# Data extracts

+---+

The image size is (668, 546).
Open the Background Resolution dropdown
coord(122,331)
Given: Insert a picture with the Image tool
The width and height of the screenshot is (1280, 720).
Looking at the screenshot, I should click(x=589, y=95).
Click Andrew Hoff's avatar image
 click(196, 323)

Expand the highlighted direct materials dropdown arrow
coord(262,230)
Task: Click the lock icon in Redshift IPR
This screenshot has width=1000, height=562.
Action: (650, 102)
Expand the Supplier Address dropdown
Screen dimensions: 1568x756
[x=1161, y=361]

+---+

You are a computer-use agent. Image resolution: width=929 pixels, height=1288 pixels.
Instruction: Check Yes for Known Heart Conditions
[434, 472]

+---+

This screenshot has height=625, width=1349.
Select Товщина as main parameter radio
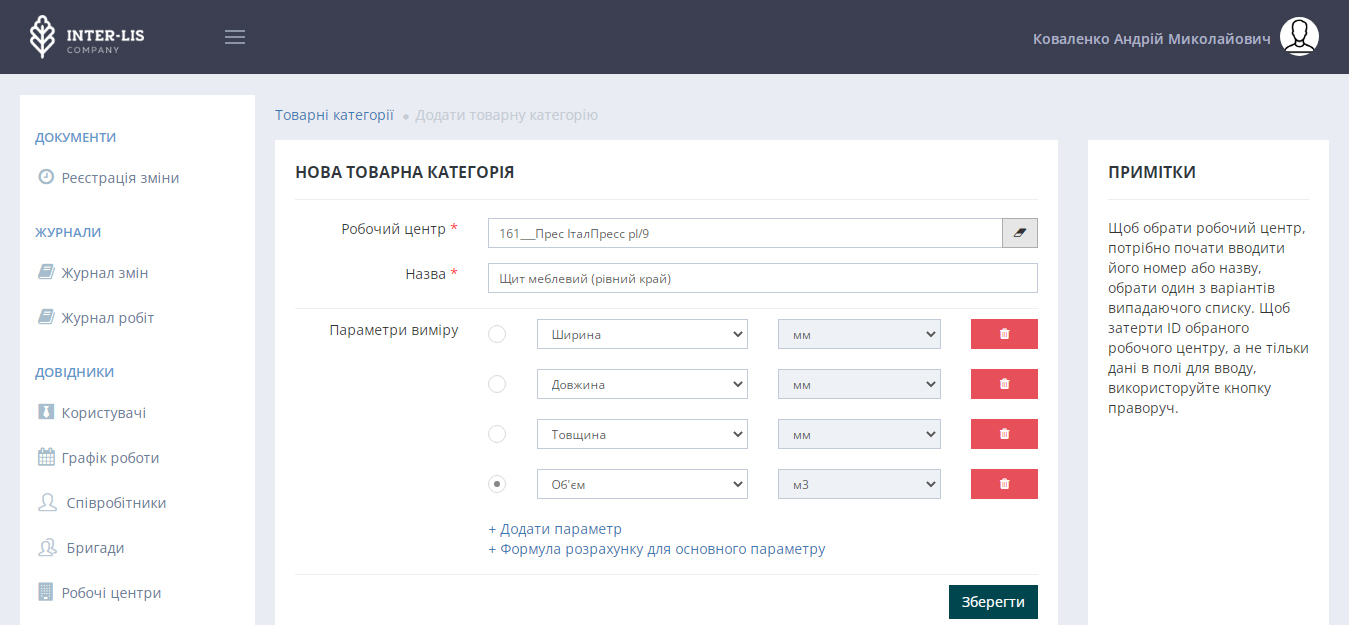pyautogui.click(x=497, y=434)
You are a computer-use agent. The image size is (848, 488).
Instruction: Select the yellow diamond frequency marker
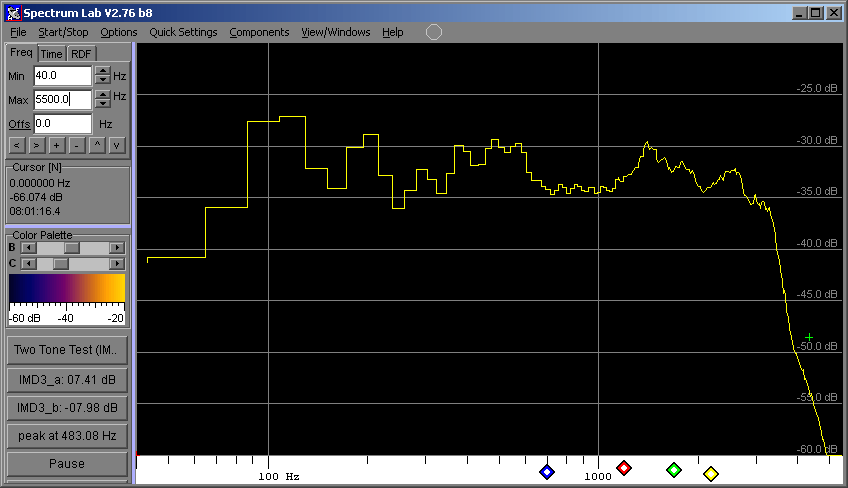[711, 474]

+---+

Check the records above and copy each line that has the string "agent".

# Answer for this exercise
You are a computer-use agent. Image resolution: width=929 pixels, height=1288 pixels.
You are a computer-use agent. The image size is (848, 488).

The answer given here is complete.